## Directions
A. Using the weekend account, answer these questions:
(i) About how far away was the second market the writer was driven to?
(ii) On which night did the writer hang out with the person who is pulling for Trump?
(iii) What item for the kitchen is listed among the things that will have to wait?
B. Write out the weekend account starting at "So anyway I" and ending at "have to wait.", switching "coat rack" to "shoe rack".

## Supplied text
***

Have I mentioned that people here are friendly as hell? He came grocery shopping with me, and then when they didn't have anything to make coffee with at the store, drove me to another market about a kilometer away and helped me there.

So anyway I can't get some of the stuff I want without a car and I am not going to press anyone for favors, least of all people who are already being generous. So vegetables (best place is in the next sector over), meat (best place is in that other market in my sector, Kohsar), a proper trash can for the kitchen, a coat rack, a rotisserie oven, all that's going to have to wait.

The rest of the weekend was good, continued making friends and wishing the election would just be over already. I am American, there aren't many Americans around, everyone wants to talk Trump. Interestingly, one of the people I hung out with on Saturday night -- the one with the servant from a few posts back -- is pulling for Trump. Her reasoning: American interventionism in Pakistan (and other countries) has caused a huge amount of harm, and there's every reason to believe HRC will continue that legacy at best, and deepen it at worst. Trump is a wildcard and will be too preoccupied with stuff at home to bother with Pakistan. This is a deeply flawed theory, not least because Trump being preoccupied or, well, Trump, could very well mean that the people he enables just go off and do whatever the fuck they want. And he's not going to hire isolationist doves. Also our foreign policy isn't uniformly bad, so there's that. Tried to convince her, but in the end she stuck to her guns: The chance that Trump could be better for the rest of the world is worth a bet against the certainty that Clinton will be more of the same. Very interesting conversation. Thank god she's not a US citizen and can't vote.

***

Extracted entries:
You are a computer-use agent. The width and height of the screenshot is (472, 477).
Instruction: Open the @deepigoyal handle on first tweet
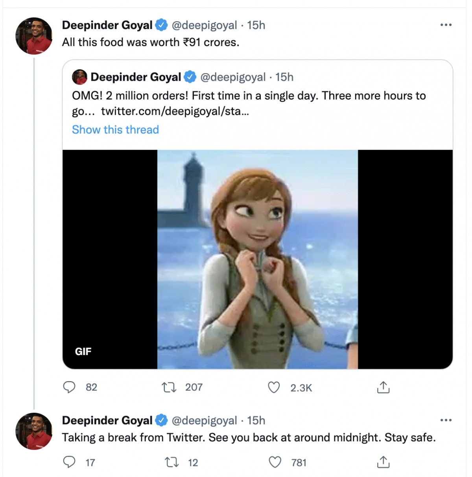pos(205,25)
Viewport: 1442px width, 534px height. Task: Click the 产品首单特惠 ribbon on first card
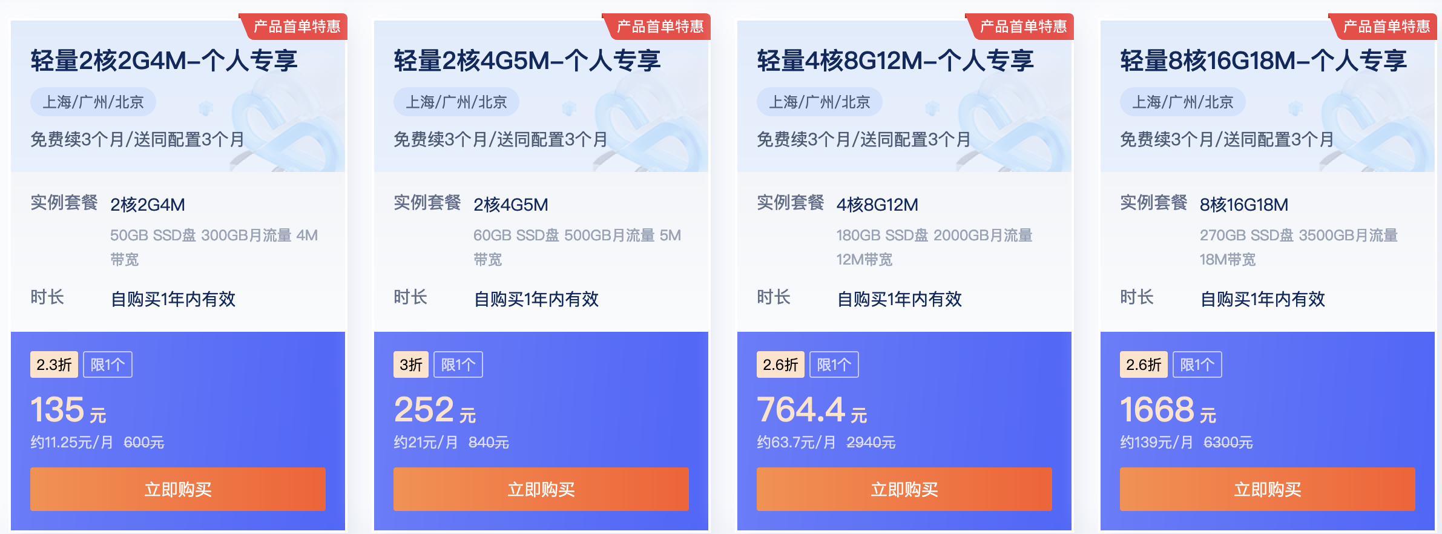point(297,26)
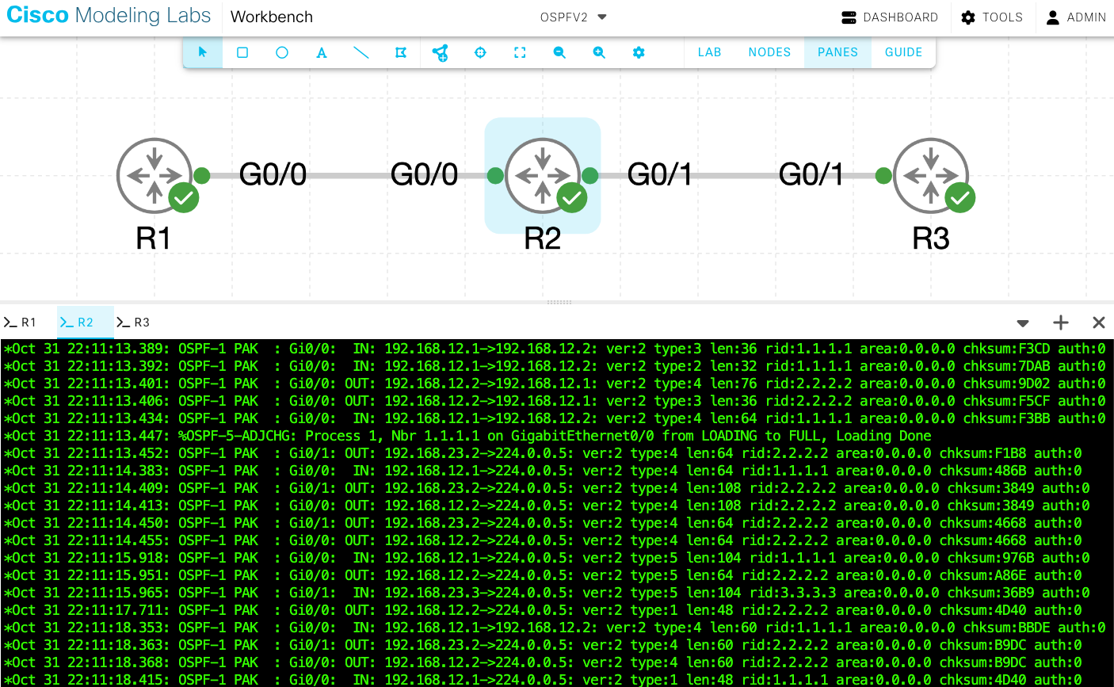The height and width of the screenshot is (687, 1114).
Task: Select the pointer selection tool
Action: coord(203,52)
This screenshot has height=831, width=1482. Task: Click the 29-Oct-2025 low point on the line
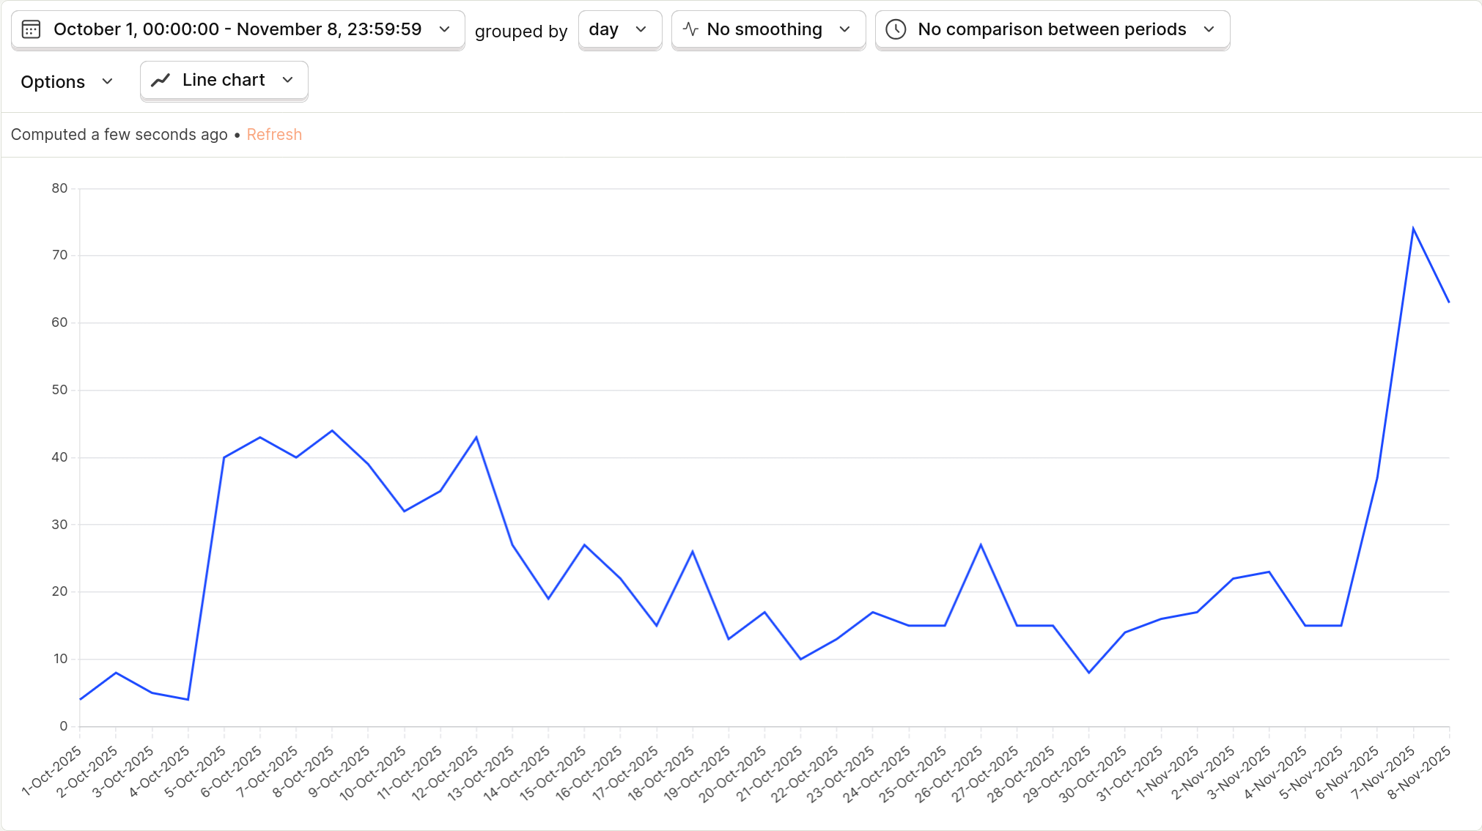1088,673
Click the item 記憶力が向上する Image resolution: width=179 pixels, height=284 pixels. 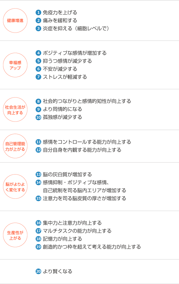click(63, 239)

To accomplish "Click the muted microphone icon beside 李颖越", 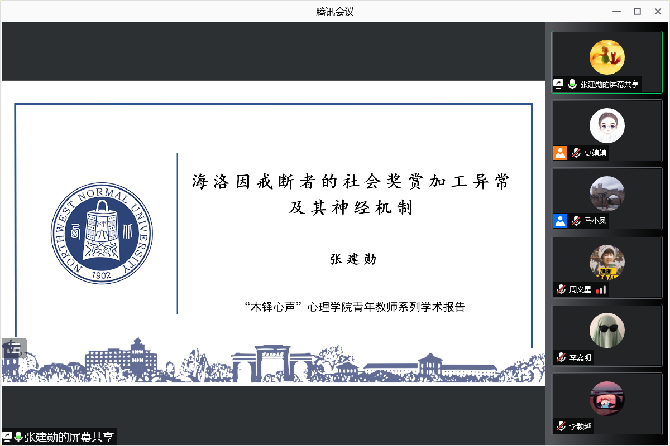I will tap(561, 426).
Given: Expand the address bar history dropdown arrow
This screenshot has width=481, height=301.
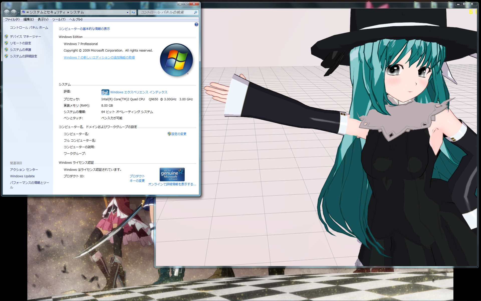Looking at the screenshot, I should pyautogui.click(x=128, y=12).

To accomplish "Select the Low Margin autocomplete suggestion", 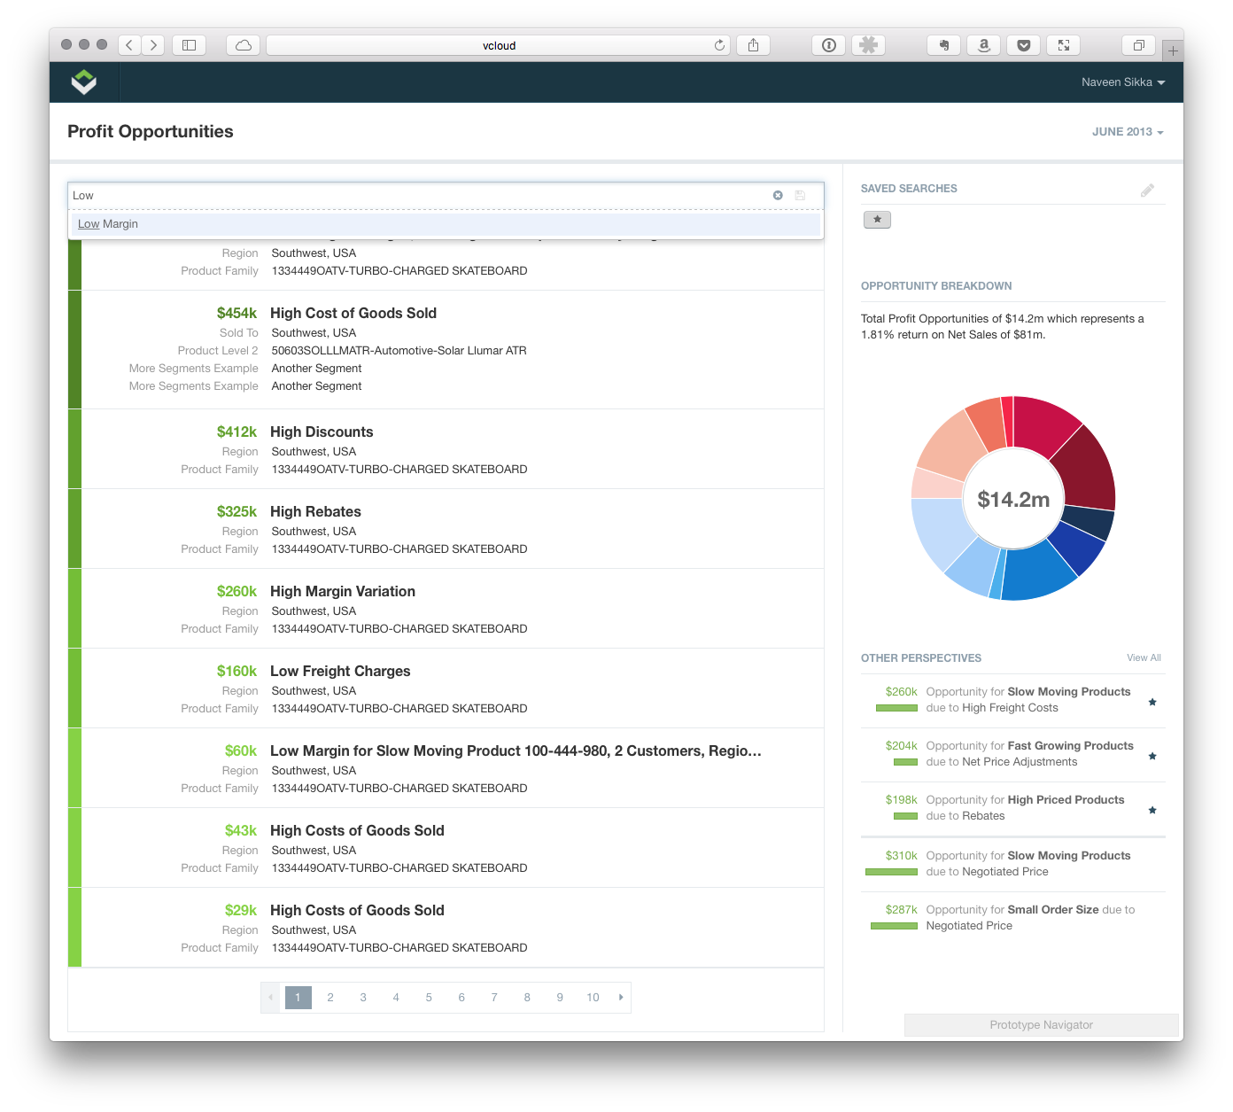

***

## The solutions
A.
(i) About a kilometer away.
(ii) Saturday night.
(iii) A proper trash can.

B.
So anyway I can't get some of the stuff I want without a car and I am not going to press anyone for favors, least of all people who are already being generous. So vegetables (best place is in the next sector over), meat (best place is in that other market in my sector, Kohsar), a proper trash can for the kitchen, a shoe rack, a rotisserie oven, all that's going to have to wait.